Strasbourg, une des plus grandes villes de la vallée rhénane (on estime sa population à 18 000 habitants en 1444), est suffisamment puissante pour se défendre seule. Au début du XIVe siècle, elle est le théâtre de conflits entre les familles nobles qui se déchirent au sein du conseil. En 1332, les artisans, organisés en corporations (dico), prennent le pouvoir. Les artisans des villes impériales suivent l’exemple strasbourgeois et luttent pour la conquête du pouvoir, qu’ils finissent par obtenir.
À côté des édifices religieux (le chantier de la cathédrale de Strasbourg ne s’achèvera qu’en 1439), des bâtiments publics sont construits. Les membres des corporations se retrouvent dans leurs poêles, lieux de convivialité par excellence. Les artisans et commerçants les plus riches se font bâtir de somptueuses demeures.

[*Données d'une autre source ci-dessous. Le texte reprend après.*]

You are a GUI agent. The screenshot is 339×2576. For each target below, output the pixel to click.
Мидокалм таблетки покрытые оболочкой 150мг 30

Ces villes mènent aussi, en 1349, une implacable persécution des juifs : rendus responsables de la peste qui frappe durement l’Alsace cette année-là, les juifs sont massacrés voire brûlés (à Strasbourg et Colmar). Les survivants quittent les villes et se replient dans les villages où, faute de pouvoir acquérir des terres, ils deviennent prêteurs, maquignons...
Si l’Alsace est morcelée entre de nombreuses seigneuries, une puissance territoriale se constitue au sud en 1324, lorsque les Habsbourg, qui possèdent le titre de landgrave de Haute-Alsace depuis le XIIe siècle, héritent du comté de Ferrette. Depuis Rodolphe Ier, qui avait régné sur le Saint-Empire entre 1273 et 1291, les Habsbourg sont à la tête de nombreuses et vastes possessions, parmi lesquelles l’Autriche.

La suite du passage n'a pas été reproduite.